Originally Posted by burak100
Actually , in the question doesn't define what is <A, B> but , I think that means; check that the group generated by all possible products of A and B is a subgroup of order 8????

because if we think that <A, B> is just an inner product then <A, B>=$\displaystyle \left( \begin{matrix} 0 & i \\ -i & 0 \end{matrix}\right)$ and it is just an element of GL_2(C) right? not a subgroup....?
This doesn't make sense. It's conceivable that they have defined the group $\displaystyle \langle S\rangle$ to be the set of all words (I assume you know what that means) in $\displaystyle S$ but this is equivalent to generated.

8. ## Re: matrix groups

I, A, B, AB, BA, AAB, AAA, BAA these are the possibilities with using the fact A^4=I and B^2=I and AB=-BA

9. ## Re: matrix groups

i am confused when reading this thread. for example i get that B^2 = I, so that B is of order 2. furthermore i agree with the OP, and disagree with drexel28 that: AB = -BA, rather than AB = A^-2BA.

first, let's agree on a standard way to write the possible products:

since AB = -BA, whenever we get a B before an A, let's replace the BA with -AB. this means we can always put the A's first.

also, note that A^2 = -I, so A^3 = -A. so let's agree to write all instances of -A as A^3, and when the powers of A get greater than 4,

we can reduce them, since A^4 = I.

now, we know I, A, A^2 and A^3 are all different, so that's 4 elements. since B is of order 2, the only possible products left are:

B, AB, A^2B and A^3B. this tells us we have 8 elements in the set of all possible products of A's and B's.

to show this is a subgroup of GL2(C), we need only show closure, as this is a finite set.

but it should be clear that we can write [(A^j1)(B^k1)][(A^j2)(B^k2)], j1,j2 = 0,1,2 or 3 and k1,k2 = 0 or 1 (here i am using the convention that A^0 = B^0 = I).

as one of our 8 products above by pulling the A^j2 term in front of the B^k1 term, using BA = A^3B (repeatedly, if necessary).

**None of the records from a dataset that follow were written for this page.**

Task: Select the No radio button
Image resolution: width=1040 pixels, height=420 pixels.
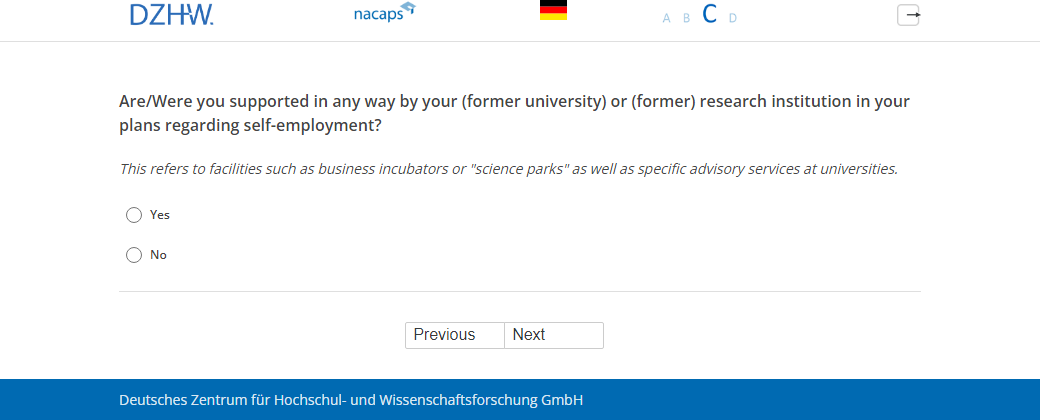Action: 134,255
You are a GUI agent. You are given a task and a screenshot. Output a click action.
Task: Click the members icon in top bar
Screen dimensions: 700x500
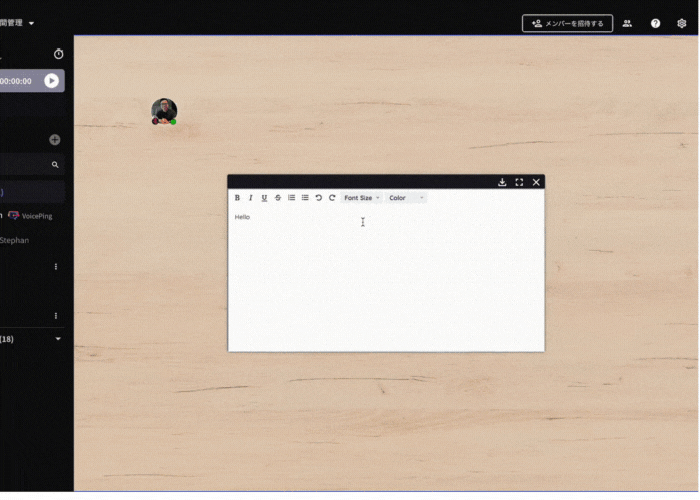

for example: (A^3B)(A^2B) = (A^3)(BA)(AB) = (A^3)(A^3B)(AB) = (A^6B)AB = (A^2B)AB

= A^2(BA)B = A^2(A^3B)B = A^5B^2 = A.

alternatively, we can note that the rules A^4 = B^2 = I, BA = A^3B = A^-1B are the same generating relations as the dihedral group of order 8,

with <A> being the rotation group, and B a generating reflection.